The history of this disinformation campaign is surprisingly well documented, though little noticed. The impact it has had on the public sphere, however, cannot go unnoticed. A Gallup poll in 2011 revealed that 43% of Americans believe that global warming is caused by natural changes in the environment, and that the same percentage believe it is generally exaggerated in the news.

Although this is a status quo no other developed nation suffers, America’s position as a global superpower has allowed such domestic propaganda to set the agenda for the entire world. As the Earth’s atmosphere continues to warm dangerously and creep ever near the tipping point of runaway positive feedback loops, we find ourselves in critical need of clear messaging on the climate front unadulterated by the political or financial interests of those who are responsible for this environmental and human crisis.
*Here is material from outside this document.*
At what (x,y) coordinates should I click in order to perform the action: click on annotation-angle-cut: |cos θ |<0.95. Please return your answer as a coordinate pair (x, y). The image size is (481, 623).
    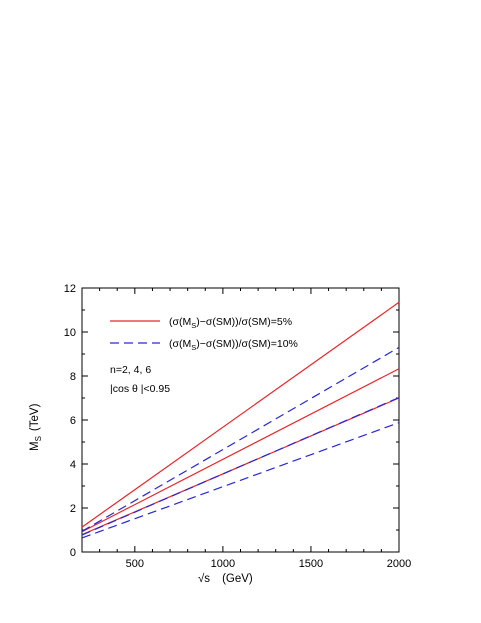
    Looking at the image, I should click on (140, 389).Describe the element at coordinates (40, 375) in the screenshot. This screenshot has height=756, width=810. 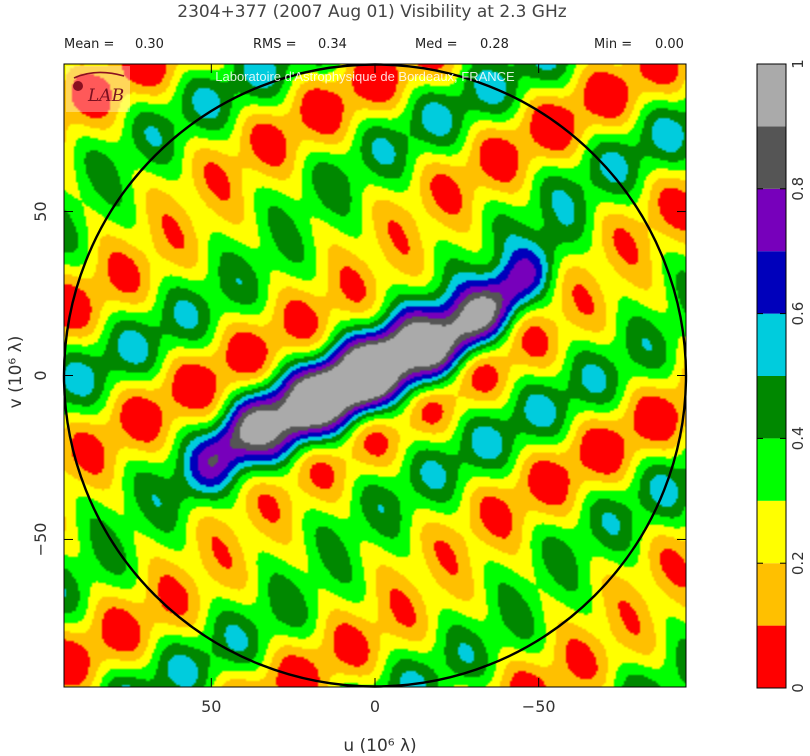
I see `y-tick-label: 0` at that location.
This dire necessity is precipitated in the formation of “Think Climate” — a new student organization on the Swarthmore campus poised to join the struggle for clear, honest reporting on climate and renewable energy, as well as critiquing the mainstream media on their climate coverage. This initiative has manifested itself as a weekly radio program on WSRN 91.5 FM, also under the name “Think Climate.” We hope to branch out into the community and to spark a lively discussion on campus centered around climate change, emphasizing the necessity of immediate action. Through this op-ed column, we hope to lay the seeds of this important discourse. Please write to us if you have any questions about global warming.

The first official meeting of Think Climate will be held on Friday, Februrary 10, in Kohlberg 114, beginning at 4:30 p.m. All students, including skeptics, are welcome to attend.